The wide-spread acceptance of this ideologically skewed racial logic makes justified complaints about a double standard useless. The fringe groups that assembled in Charlottesville are nationally negligible. They are universally despised and shunned. Their national profile is the result of the progressives and the media weaponizing them against Trump. They have no chance whatsoever of amassing enough of a following to win any national public office. As a threat to blacks they are nothing compared to the thousands of black men murdered by other black men every year. But again, the practical consequences of their despised ideology don’t matter. It’s the political use to which their lunatic beliefs can be put.
That is why Trump’s condemnation of “all sides” was scorned. We all know that Black Lives Matter has played a role in the war on cops that contributed to assassinations of police in Texas, Baton Rouge and elsewhere. Some of the assailants said they were “influenced” by BLM rallies, at which chants like “Pigs in a blanket, fry ’em like bacon” or “Dead cops now” are heard. We know that the Antifa bunch are notorious for using violence to shut down talks or protests they don’t like. As the videos show, they came to Charlottesville armed and ready to rumble, as did the supremacists.
But when have we heard Republicans with similar intensity demand that Obama, Loretta Lynch, the NAACP, the Black Congressional Caucus, or any Democrat leaders call out by name these “domestic terrorists”? Indeed, a BLM official was welcomed to Obama’s White House and fulsomely praised. Obama and his AG Eric Holder serially reinforced the despicable lie that the police target innocent black men for murder, the pretext for BLM’s protests. A few Republicans commented on this abuse of public office, but we heard nothing like last week’s vehemence.
And how do the media get away with calling the Antifa protestors vague “counterprotestors,” when video footage shows them fighting with gusto and wielding weapons like staffs or even ignited aerosol spray-cans? How are the supremacists, who had legal permits to hold a rally and exercise of their First Amendment rights, the sole “cause” of the mayhem? Would that woman have died if the Antifa thugs, masters of the old anarchist “propaganda of the deed,” hadn’t infiltrated the protest and fueled the violence, as they have done numerous times across the country?

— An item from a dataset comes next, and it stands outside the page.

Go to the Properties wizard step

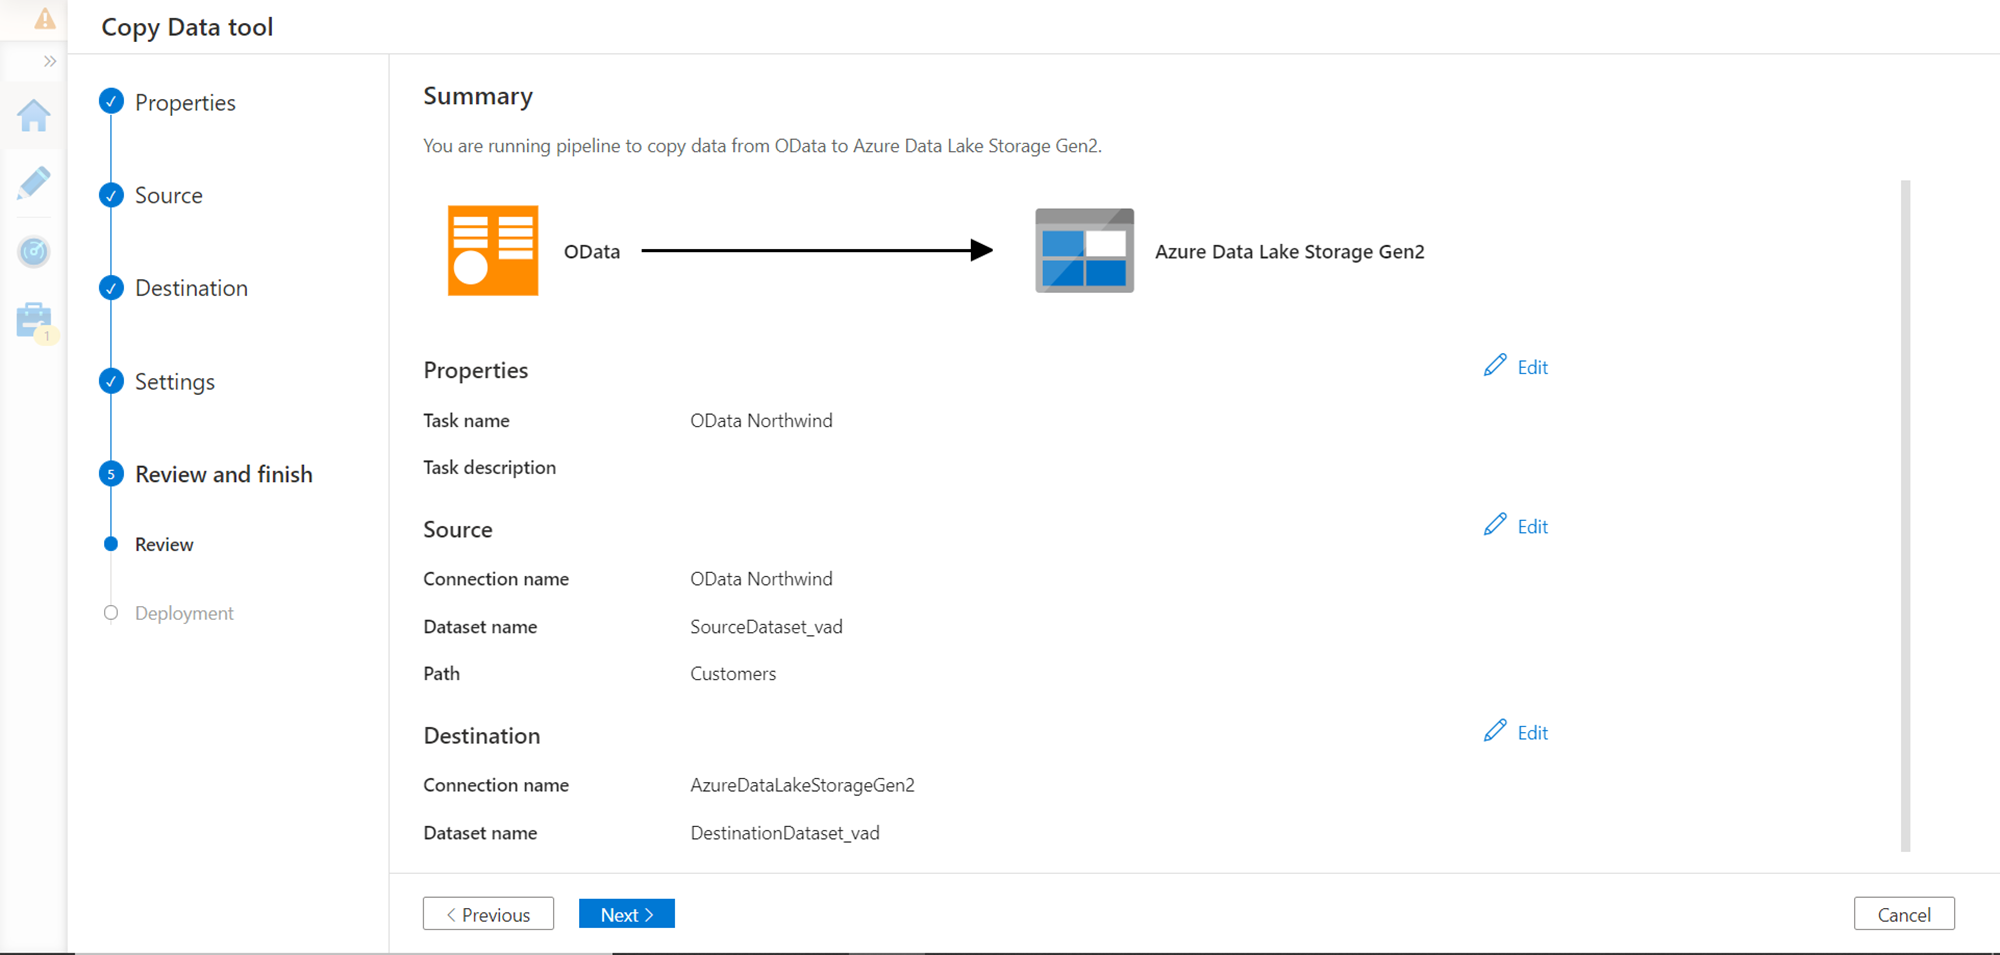(185, 103)
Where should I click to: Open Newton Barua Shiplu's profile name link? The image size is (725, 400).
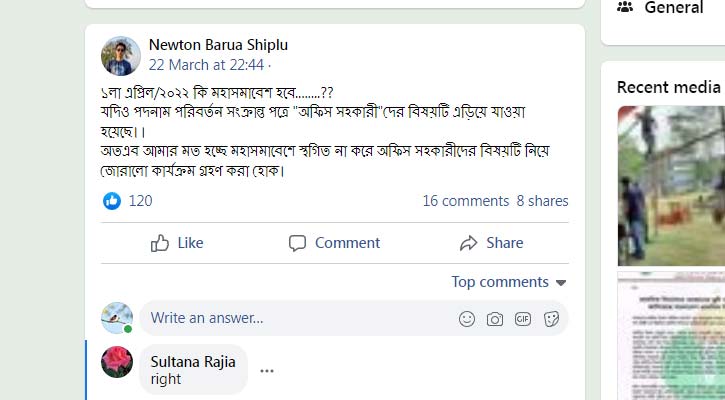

This isn’t “whataboutism,” the latest rationalization of NeverTrump apologists hiding their double standards. This is about using a consistent standard based on consistent principle, such as violence or murder should never be used to violate any group’s First Amendment rights, a principle that should be applied consistently without exception or rationalization or making some people’s rights or deaths more equal than others’.
Trump and his advisors need to understand how pervasive the left’s racial narrative is, and anticipate it when commenting on events like the Charlottesville killing. Once he has thrown a bone to the identity politics tribunes and fearful Republicans, then he should call out the leftist thugs and demand that their Democrat enablers condemn them by name. And don’t buy into the narrative that historical crimes give the victims’ descendants, no matter how free and privileged, a perpetual weapon to use against their political enemies. That claim is not about justice or morality. It is simply an instrument of political power.